§ **Records for this task**:
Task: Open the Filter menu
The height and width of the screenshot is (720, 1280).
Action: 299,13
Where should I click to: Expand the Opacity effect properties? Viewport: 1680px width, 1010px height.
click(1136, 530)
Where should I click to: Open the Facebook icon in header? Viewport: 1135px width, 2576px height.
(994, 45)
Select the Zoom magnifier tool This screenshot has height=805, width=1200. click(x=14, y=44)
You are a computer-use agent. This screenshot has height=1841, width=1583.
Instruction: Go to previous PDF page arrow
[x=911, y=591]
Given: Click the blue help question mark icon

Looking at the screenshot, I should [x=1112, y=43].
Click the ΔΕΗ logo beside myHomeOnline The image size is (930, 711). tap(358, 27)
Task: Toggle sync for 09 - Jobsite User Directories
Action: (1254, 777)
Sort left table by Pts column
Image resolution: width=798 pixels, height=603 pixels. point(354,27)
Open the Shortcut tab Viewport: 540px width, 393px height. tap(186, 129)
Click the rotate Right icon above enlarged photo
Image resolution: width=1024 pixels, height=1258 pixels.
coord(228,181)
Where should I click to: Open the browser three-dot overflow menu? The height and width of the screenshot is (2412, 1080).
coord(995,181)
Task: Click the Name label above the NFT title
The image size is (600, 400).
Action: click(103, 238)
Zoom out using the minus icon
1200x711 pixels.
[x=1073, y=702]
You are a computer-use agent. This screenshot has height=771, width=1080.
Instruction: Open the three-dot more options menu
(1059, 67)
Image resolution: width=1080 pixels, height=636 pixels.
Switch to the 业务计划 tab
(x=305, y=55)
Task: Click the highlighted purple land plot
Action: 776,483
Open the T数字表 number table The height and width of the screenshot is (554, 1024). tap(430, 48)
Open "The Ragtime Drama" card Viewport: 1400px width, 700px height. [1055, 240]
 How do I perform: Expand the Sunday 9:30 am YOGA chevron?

§ **Instructions to follow**:
Copy the lines above exactly, beginning at the line containing "has height=1841, width=1583." and stopping at the last line.

§ **Problem solution**:
You are a computer-use agent. This screenshot has height=1841, width=1583.
Instruction: Go to previous PDF page arrow
[x=911, y=591]
Given: Click the blue help question mark icon

Looking at the screenshot, I should [x=1112, y=43].
Click the ΔΕΗ logo beside myHomeOnline The image size is (930, 711). tap(358, 27)
Task: Toggle sync for 09 - Jobsite User Directories
Action: (1254, 777)
Sort left table by Pts column
Image resolution: width=798 pixels, height=603 pixels. point(354,27)
Open the Shortcut tab Viewport: 540px width, 393px height. tap(186, 129)
Click the rotate Right icon above enlarged photo
Image resolution: width=1024 pixels, height=1258 pixels.
coord(228,181)
Where should I click to: Open the browser three-dot overflow menu? The height and width of the screenshot is (2412, 1080).
coord(995,181)
Task: Click the Name label above the NFT title
The image size is (600, 400).
Action: click(103, 238)
Zoom out using the minus icon
1200x711 pixels.
[x=1073, y=702]
You are a computer-use agent. This screenshot has height=771, width=1080.
Instruction: Open the three-dot more options menu
(1059, 67)
Image resolution: width=1080 pixels, height=636 pixels.
Switch to the 业务计划 tab
(x=305, y=55)
Task: Click the highlighted purple land plot
Action: 776,483
Open the T数字表 number table The height and width of the screenshot is (554, 1024). tap(430, 48)
Open "The Ragtime Drama" card Viewport: 1400px width, 700px height. [1055, 240]
 How do I perform: Expand the Sunday 9:30 am YOGA chevron?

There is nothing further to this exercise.